Traduction no. 2 tirée du livre the heart sutra

Auteur : Red Pine

Traduction no. 3 tirée du livre An Arrow to the Heart

Auteur : Ken McLeod
Le sanskrit सूत्र, sūtra : De l’indo-européen commun *syuh- dont dérivent le grec ancien ὑμήν, humến, le latin suō, le lituanien siūti, l’anglais to sew, le russe шить, šit’, etc.

Sutra, suture ? – Disons simplement que cela maintient les choses ensemble. Les Tibétains ont choisi mdo (ils le prononcent doh), un croisement, là où les choses se rencontrent.

Cette rencontre ? C’est un mystère… Vous savez que quelque chose s’est produit, mais vous ne pouvez pas le mettre en mots.

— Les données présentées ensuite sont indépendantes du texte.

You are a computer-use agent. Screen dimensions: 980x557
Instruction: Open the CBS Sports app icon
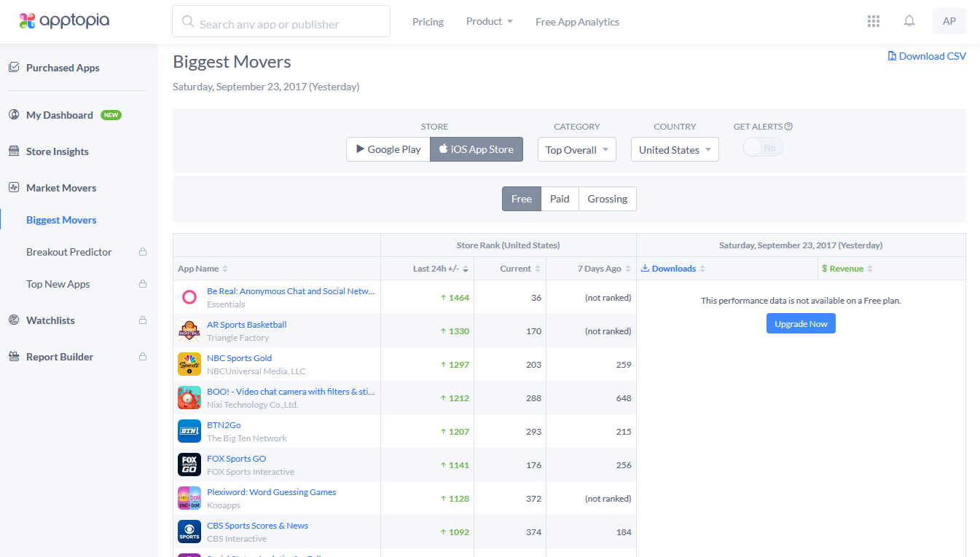tap(189, 532)
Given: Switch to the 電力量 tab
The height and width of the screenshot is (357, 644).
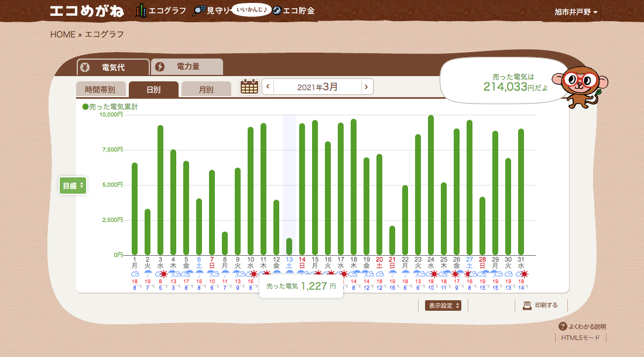Looking at the screenshot, I should (187, 67).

L’esprit de l’enseignant et celui de l’élève.

1. Traduction de Thich Nhat Hanh : The Other Shore

Avalokiteśvara, tout en pratiquant la sagesse profonde qui nous mène à l'Autre Rivage, découvrit soudain que les cinq Agrégats étaient tous également absents d'existence propre, et par cette réalisation, il surmonta toute Souffrance.

Écoute, Śāriputra, ce Corps lui-même est l'absence d'existence propre et l'absence d'existence propre elle-même est ce Corps. Ce Corps n'est pas séparé de l'absence d'existence propre et l'absence d'existence propre n'est pas séparée de ce Corps. Il en va de même pour les Sensations, les Perceptions, les Formations Mentales et la Conscience.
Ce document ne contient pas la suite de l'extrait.